Language Processing

Spoofax, at its core, is a language processing framework. That is, a framework for reading, parsing, analyzing, transforming, and writing programs (files) of a language.

Spoofax provides a completely automated configurable language processing pipeline that works for most language. Spoofax also exposes API for manual language processing, in the case that the automated language processing pipeline does not do what you would like. We describe both ways of language processing in this manual.

Getting a project handle

All language processing happens inside an IProject, which is a handle for a project at a certain location, containing source files.

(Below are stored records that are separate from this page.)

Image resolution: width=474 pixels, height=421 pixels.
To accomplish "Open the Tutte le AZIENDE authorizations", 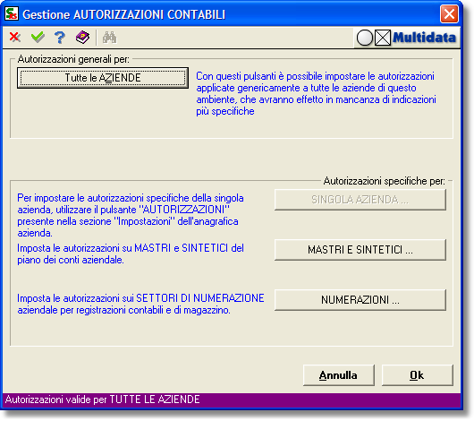I will click(x=103, y=78).
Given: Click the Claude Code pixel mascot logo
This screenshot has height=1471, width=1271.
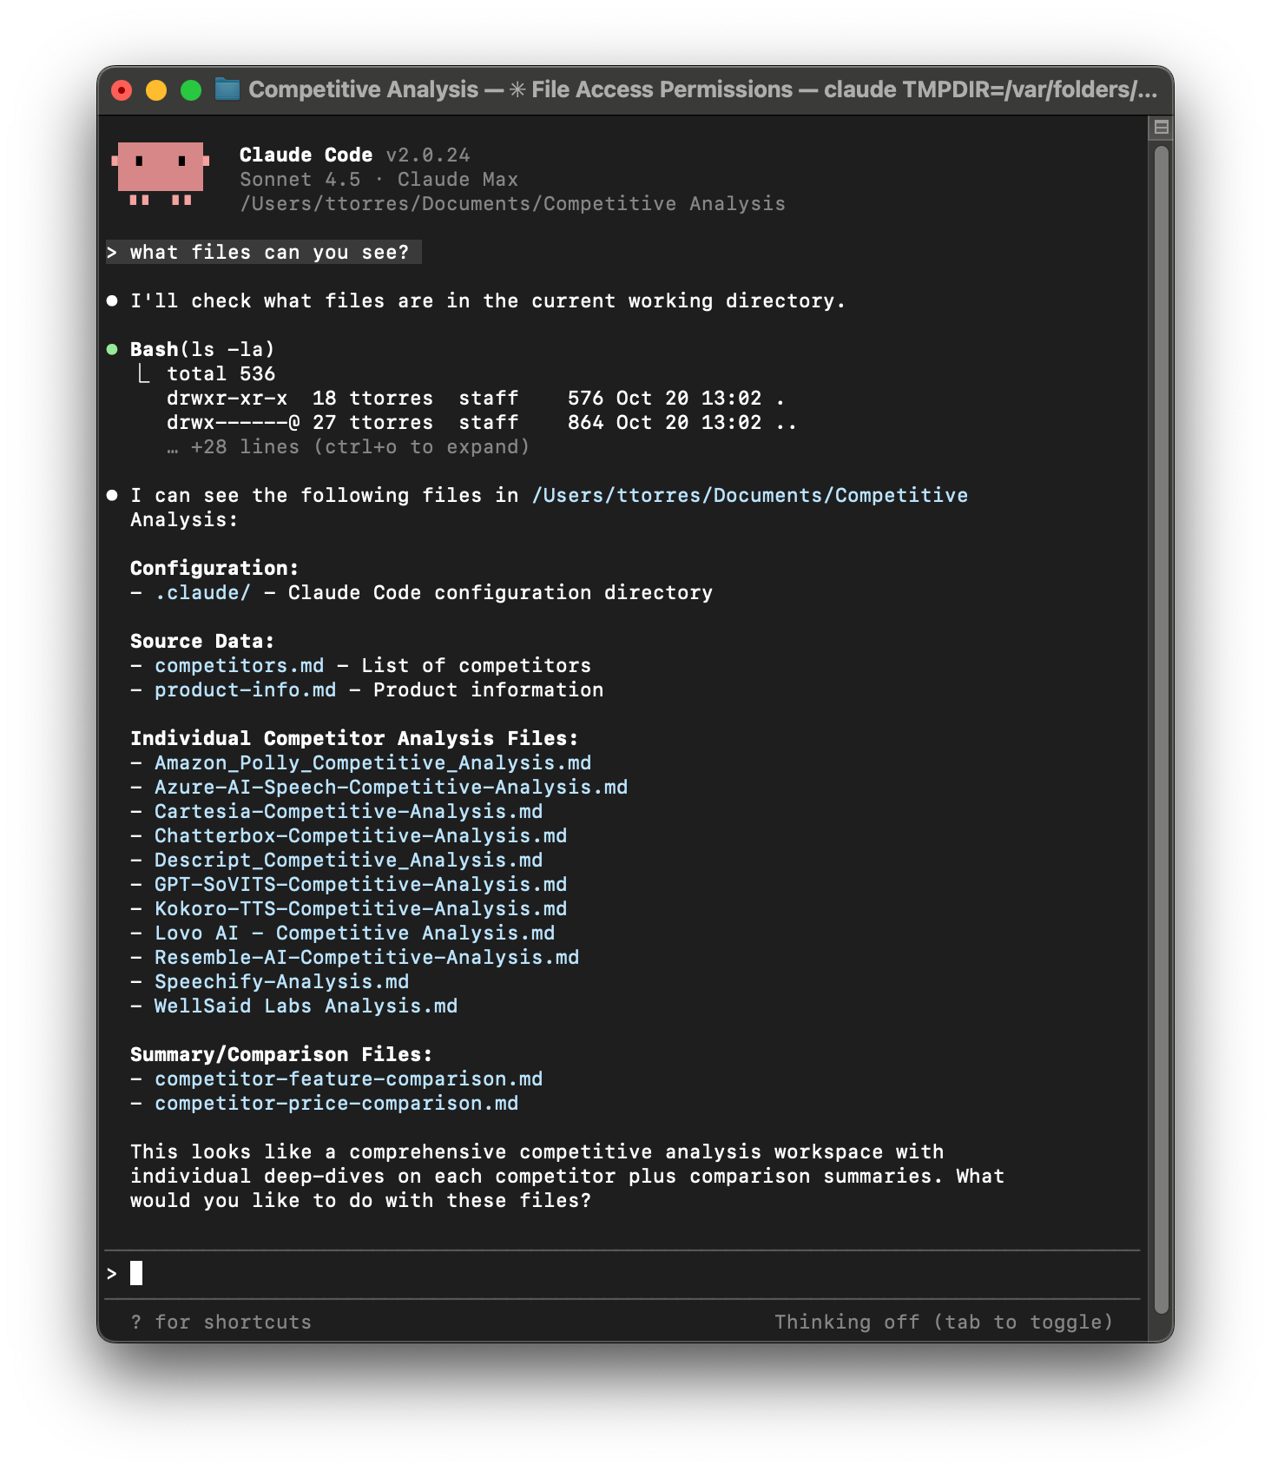Looking at the screenshot, I should [x=161, y=174].
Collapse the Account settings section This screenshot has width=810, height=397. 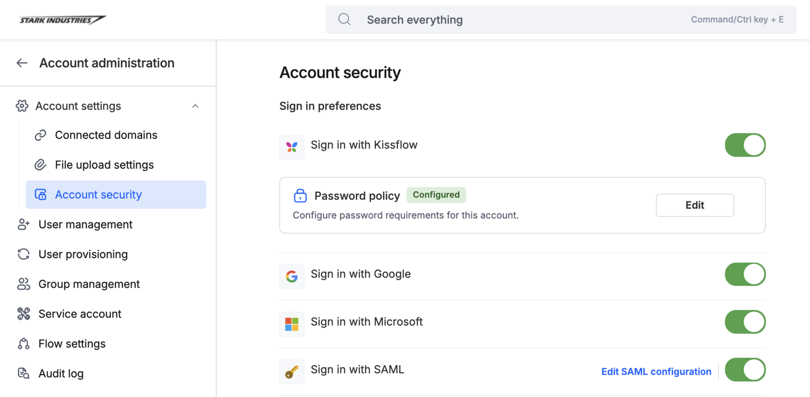(195, 106)
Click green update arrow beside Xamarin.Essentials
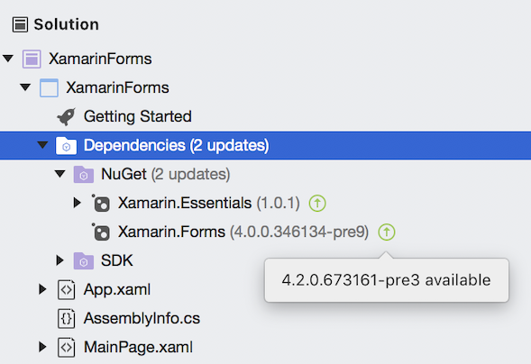The image size is (531, 364). 317,204
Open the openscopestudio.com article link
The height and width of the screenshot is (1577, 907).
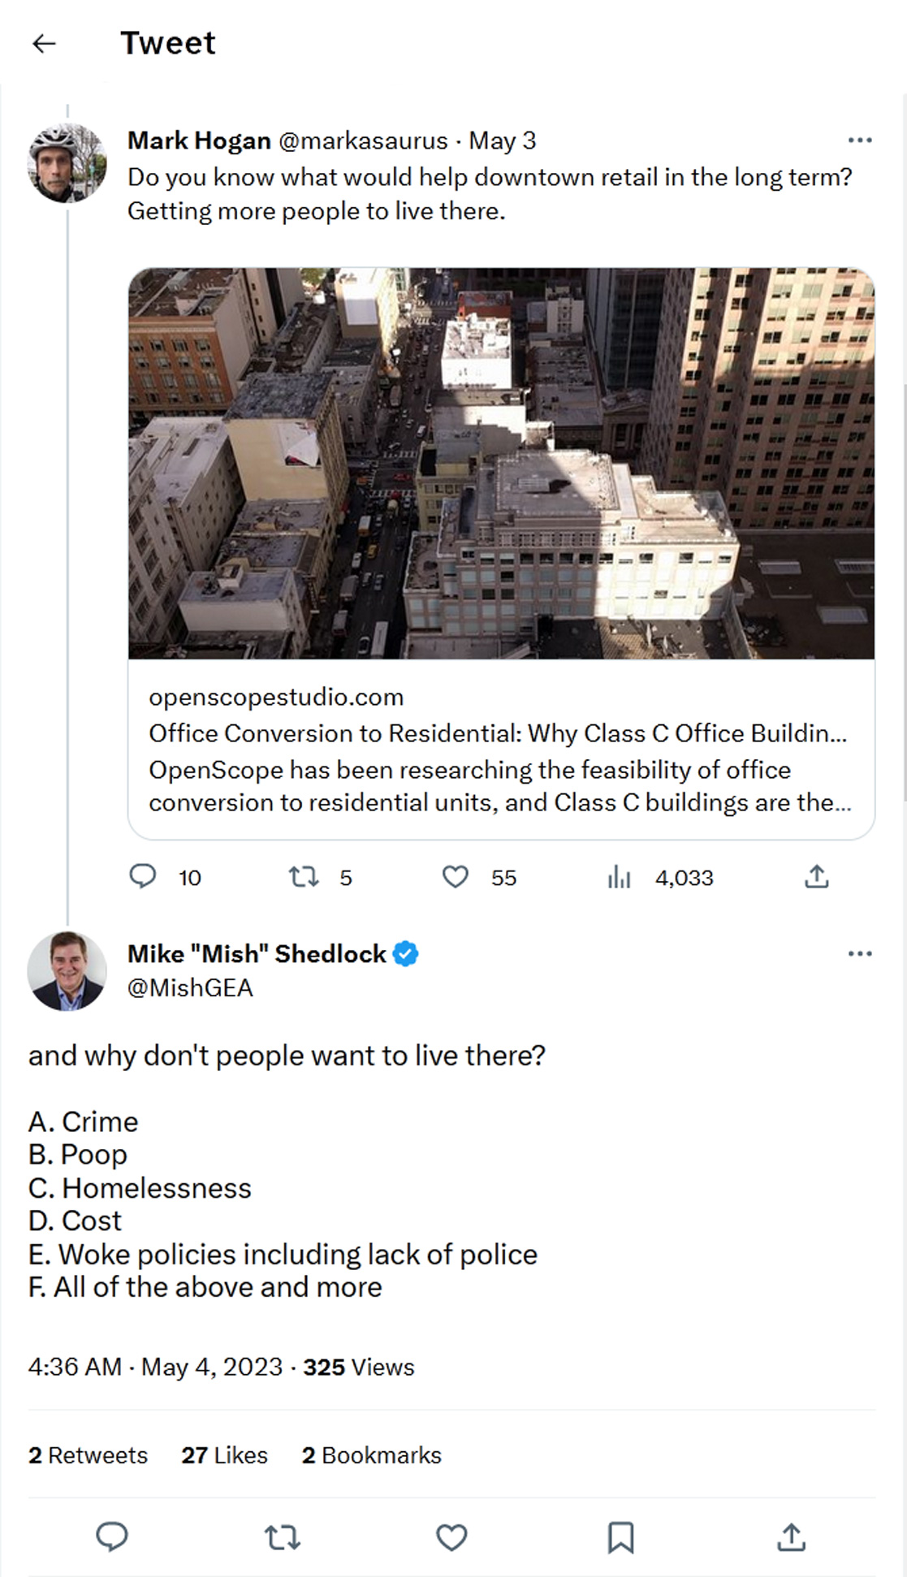(500, 749)
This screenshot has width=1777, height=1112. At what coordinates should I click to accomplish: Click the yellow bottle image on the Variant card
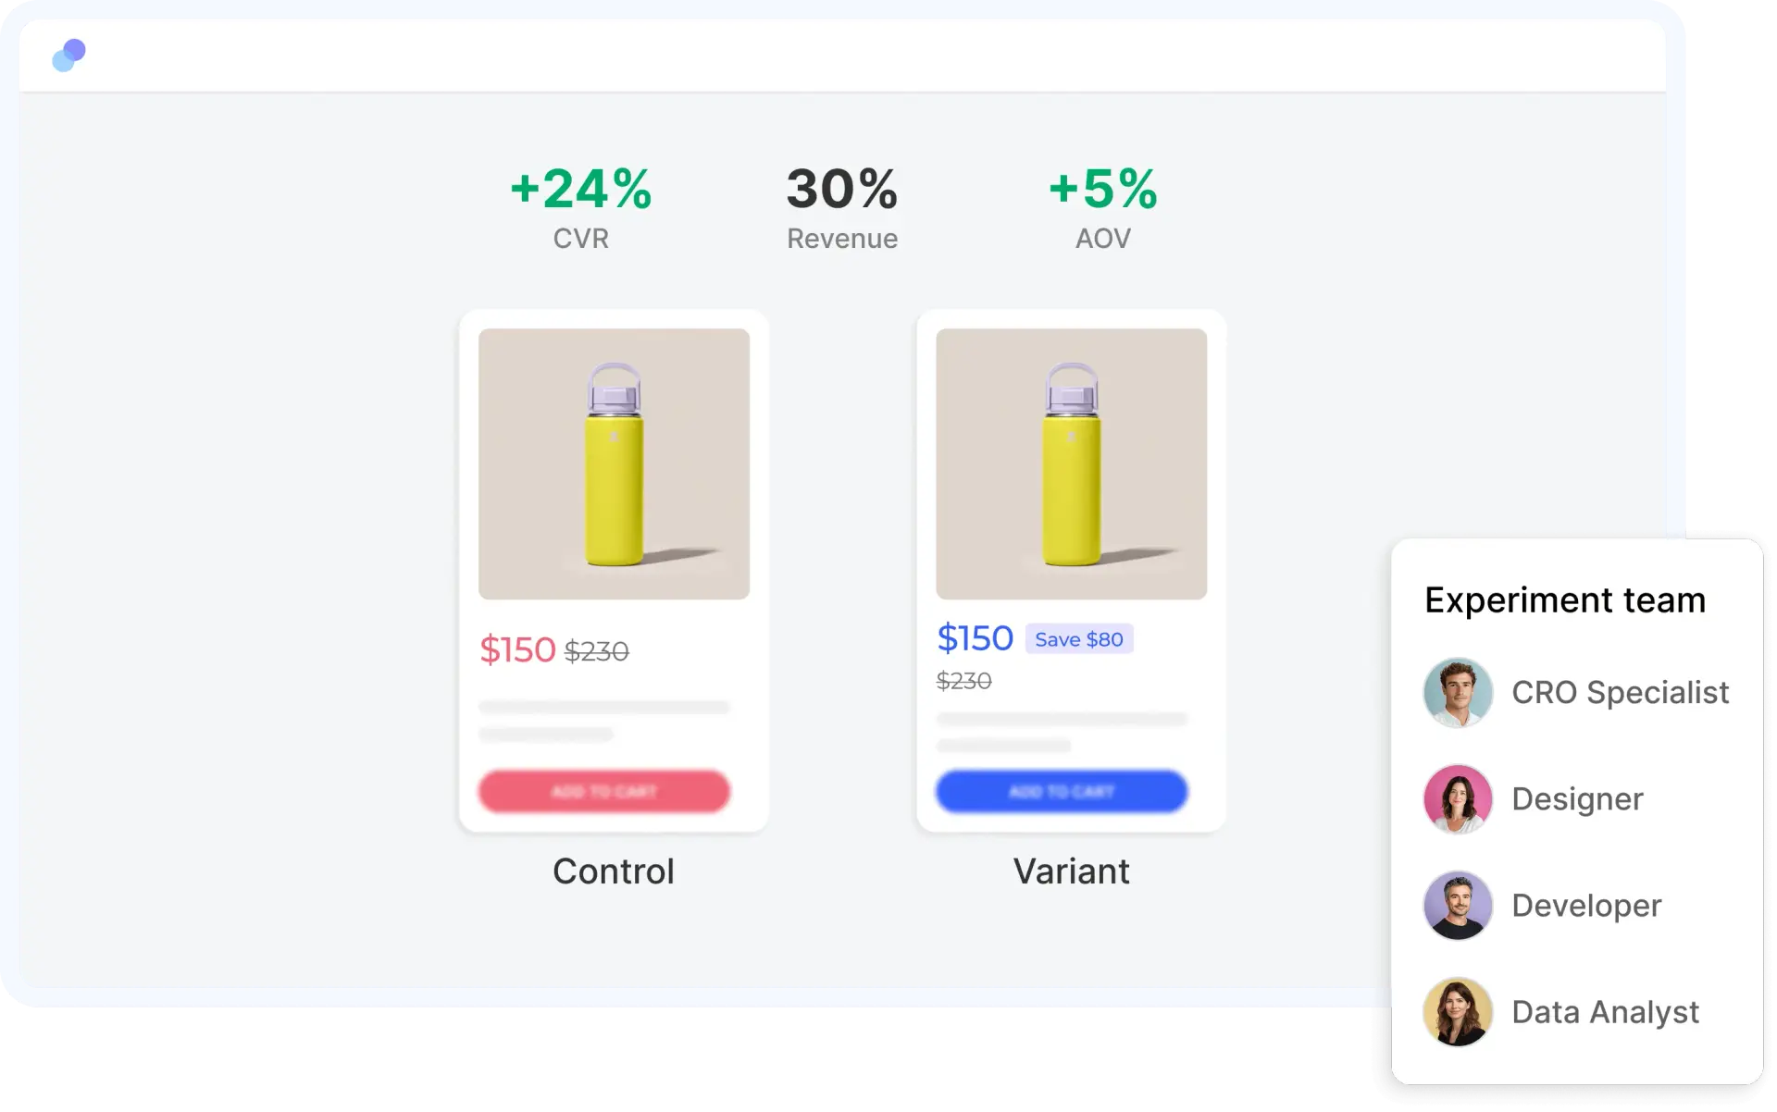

Projects are retrieved with the IProjectService service. However, different applications provide different implementations of this service, because they have different means of representing projects. For example, in Eclipse and IntelliJ, projects are top-level directories in the workspace. In Maven, a project is denoted by a directory which has a pom.xml file. Therefore, Eclipse, IntelliJ, and Maven provide special implementations of the project service. Creation and removal of projects in those environments is determined by the environment. Projects can be retrieved with the following code:

IProjectService projectService = ... // Get through dependency injection
IProject project = projectService.get(location);
if(project == null) {
  // Handle case where project does not exist.
}

In a command-line application, projects are typically passed as a command-line argument that points to a directory. Therefore, the simple project service implementation can be used, which allows the command-line application to manage creation and removal of projects. The simple project service is the default implementation, and can be accessed through the ISimpleProjectService interface by dependency injection. With the simple project service, projects can be created and removed in a command-line environment with the following code:

public class Main {
  public static void main(String[] args) {
    String projectDir = args[1]; // First command-line argument is the project directory.

    // Resolve project directory into a FileObject for use in Spoofax.
    IResourceService resourceService = ... // Get through dependency injection
    FileObject projectLoc = resourceService.resolve(projectDir);

    ISimpleProjectService projectService = ... // Get through dependency injection
    try {
      // Add a project
      IProject project = projectService.create(projectLoc);
    } catch(MetaborgException e) {
      // Handle project creation exception.
    }
  }
}

After a project is added, it can be retrieved again with the project service interface. Any files inside the project location (i.e. ancestor of project path) belong to the added project; retrieving the project for those files will return the added project.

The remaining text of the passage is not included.